TASK BRIEF – Rewrite each of the items below, replacing "Instruction" with "Directive" and leaving everything else as it is. Omit the pictures from your answer.

MATERIAL FOR THE TASK –
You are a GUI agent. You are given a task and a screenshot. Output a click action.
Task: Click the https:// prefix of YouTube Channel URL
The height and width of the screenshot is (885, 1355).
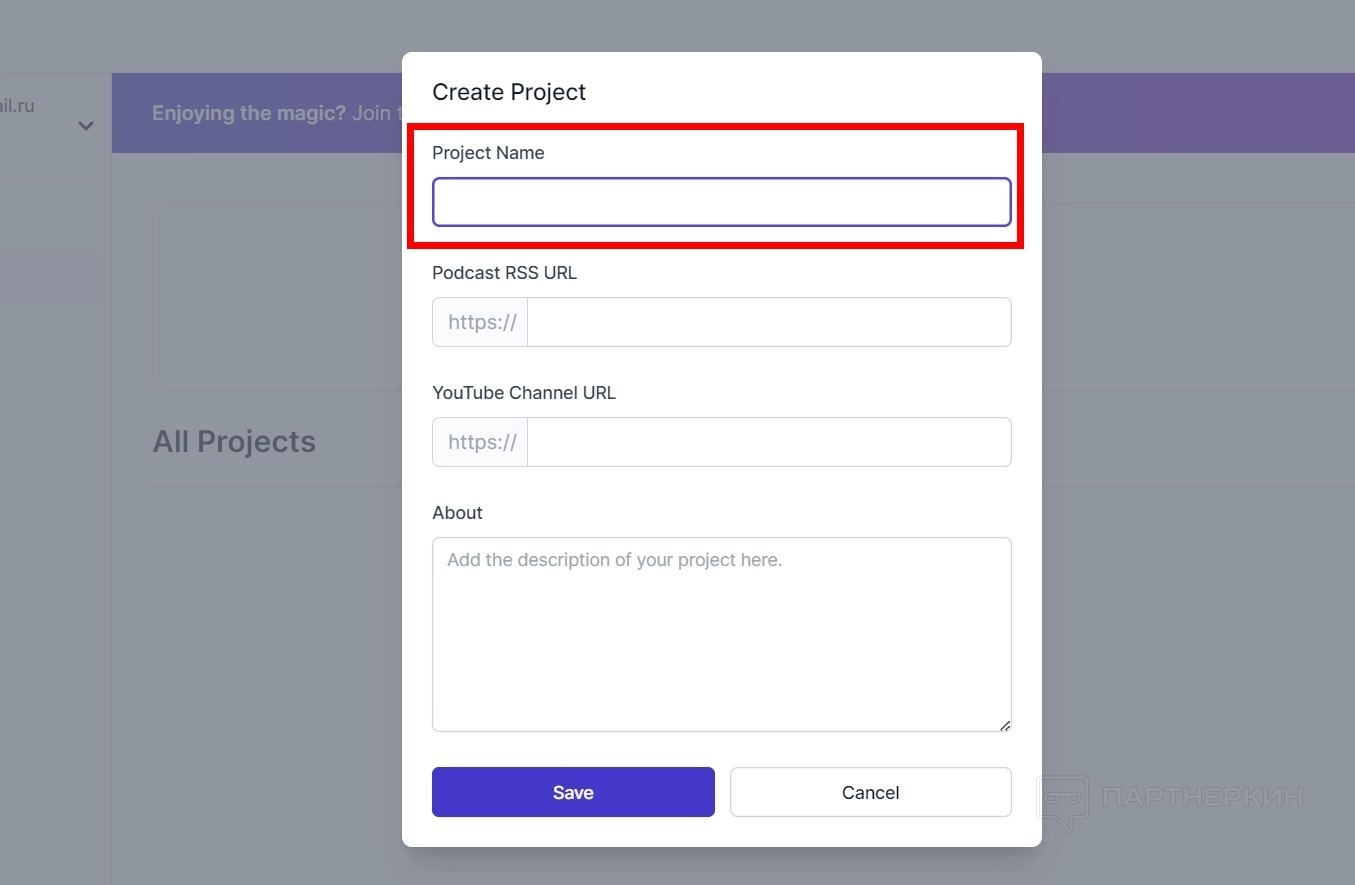click(481, 442)
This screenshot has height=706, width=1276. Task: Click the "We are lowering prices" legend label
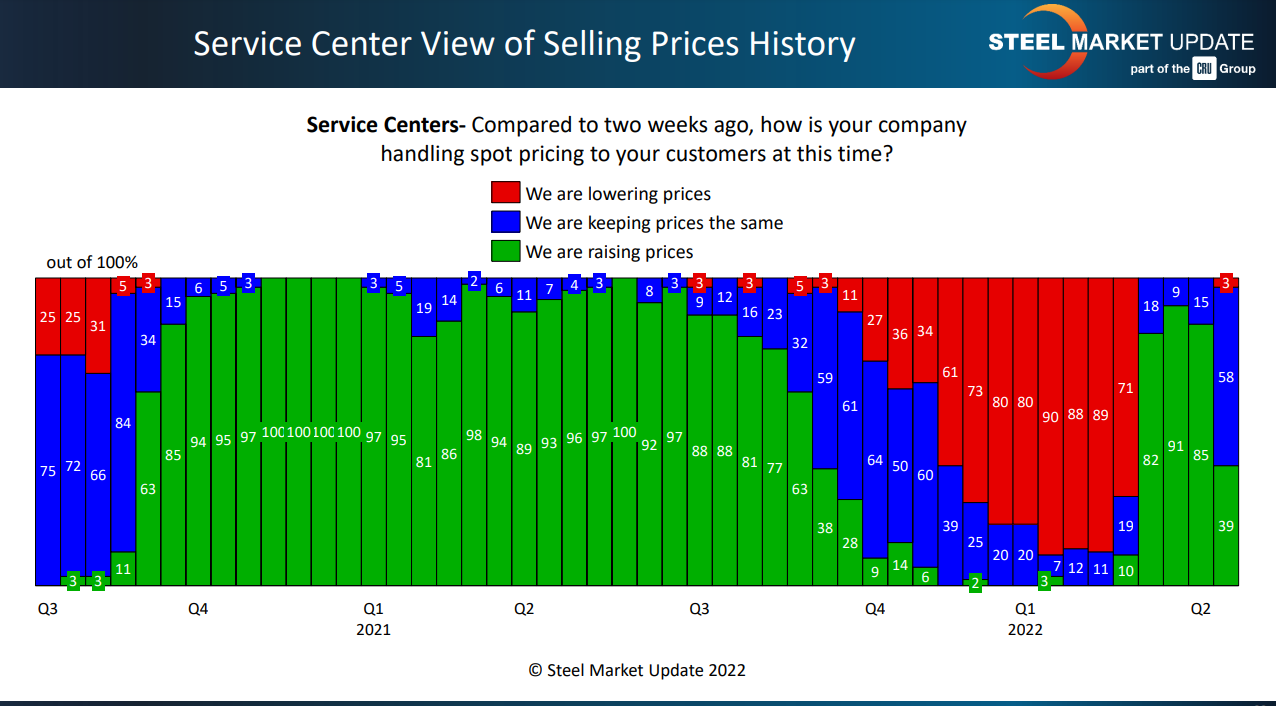click(618, 194)
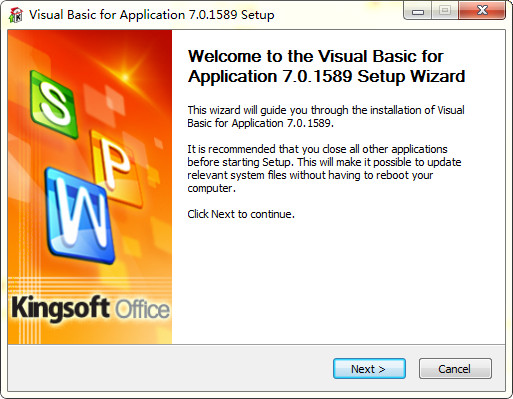Viewport: 513px width, 399px height.
Task: Click the 'It is recommended' paragraph
Action: click(x=324, y=168)
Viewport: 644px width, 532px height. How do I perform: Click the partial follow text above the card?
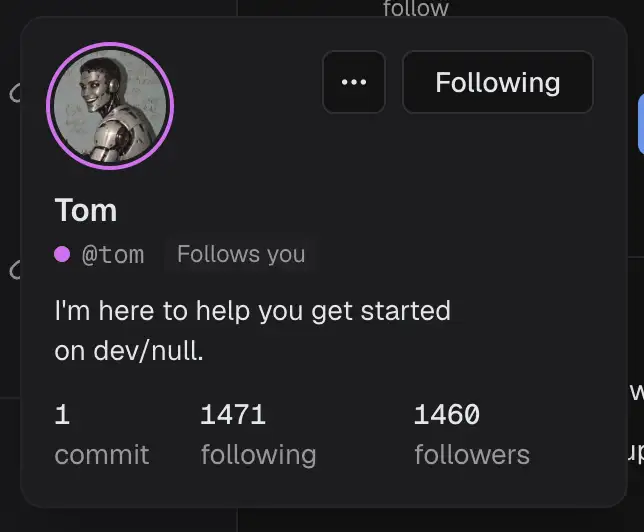[416, 8]
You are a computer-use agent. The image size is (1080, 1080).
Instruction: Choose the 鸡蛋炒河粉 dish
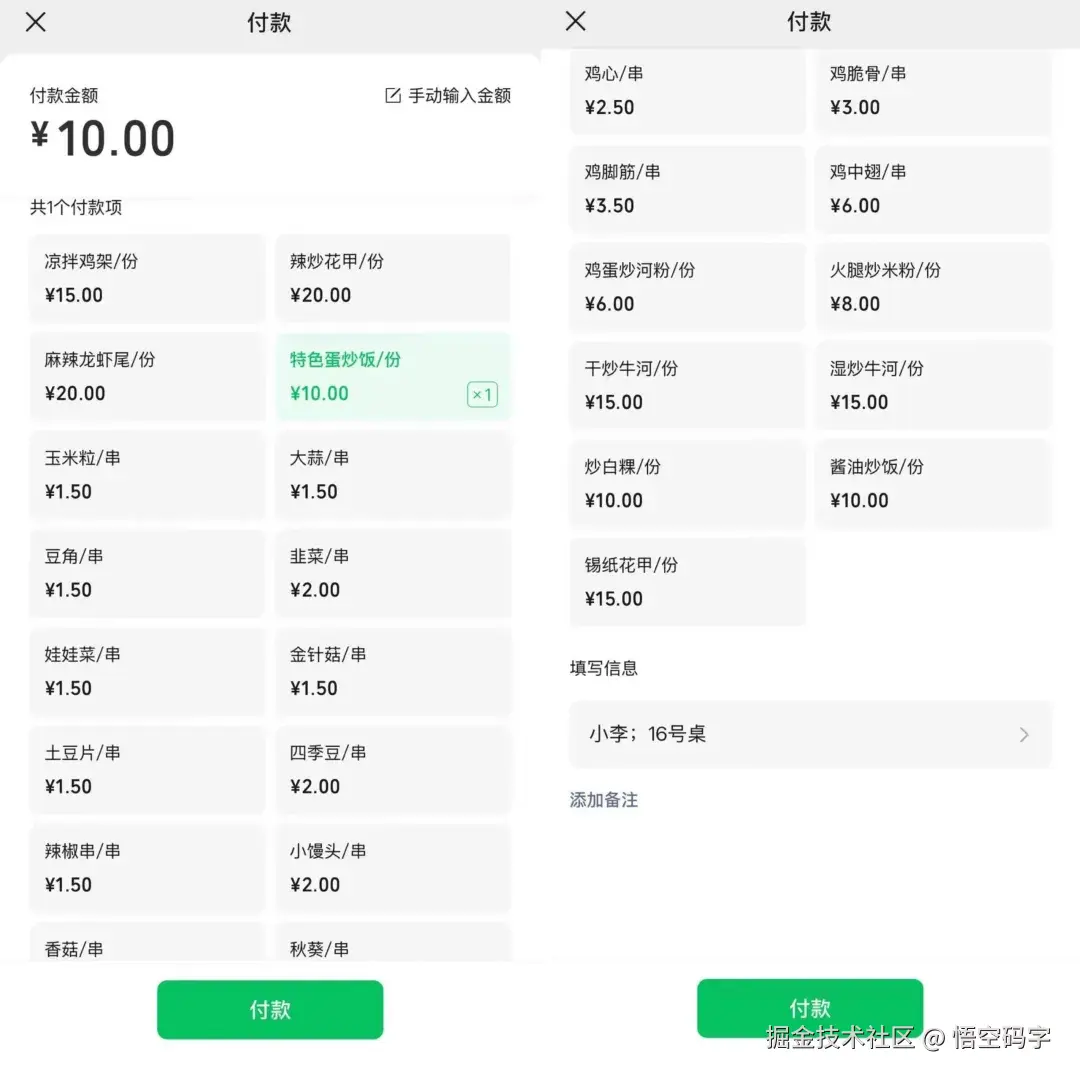687,287
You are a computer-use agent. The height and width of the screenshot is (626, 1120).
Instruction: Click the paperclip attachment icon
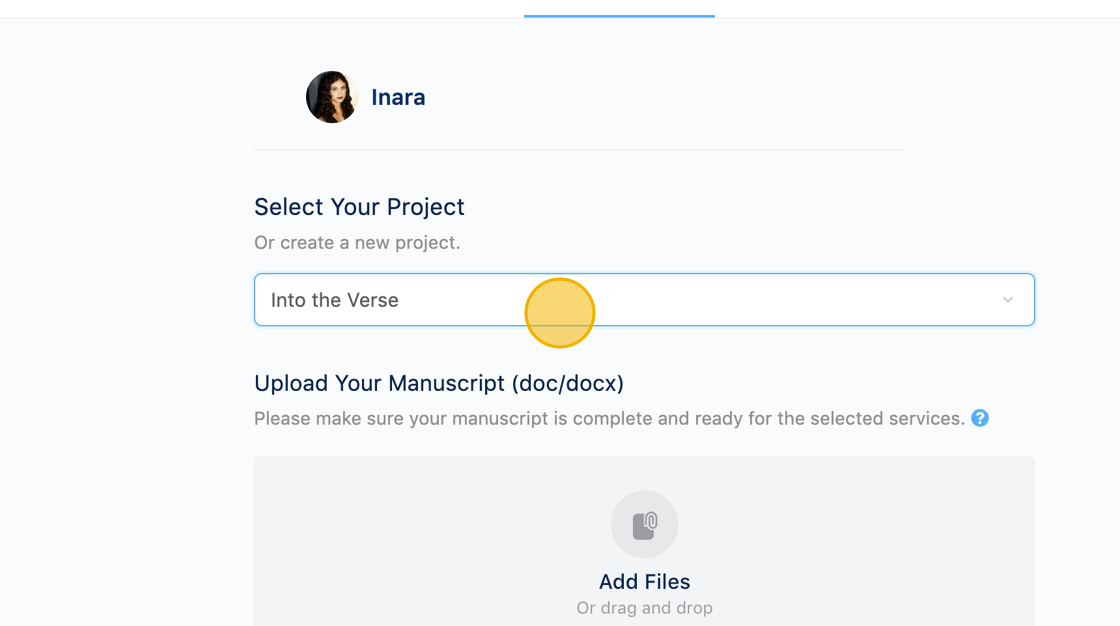pyautogui.click(x=645, y=524)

WRITTEN RESPONSE –
You are a GUI agent. You are given a task and a screenshot. Output a click action.
Task: Click the https:// prefix of YouTube Channel URL
The height and width of the screenshot is (885, 1355).
click(481, 442)
This screenshot has height=706, width=1276. Task: Click the "We are lowering prices" legend label
click(618, 194)
Viewport: 513px width, 399px height.
Task: Click the 'It is recommended' paragraph
Action: click(x=324, y=168)
Viewport: 644px width, 532px height. How do I perform: Click the partial follow text above the card?
[416, 8]
You are a computer-use agent. The image size is (1080, 1080).
Directive: Choose the 鸡蛋炒河粉 dish
687,287
You are a computer-use agent. The height and width of the screenshot is (626, 1120).
Directive: Click the paperclip attachment icon
pyautogui.click(x=645, y=524)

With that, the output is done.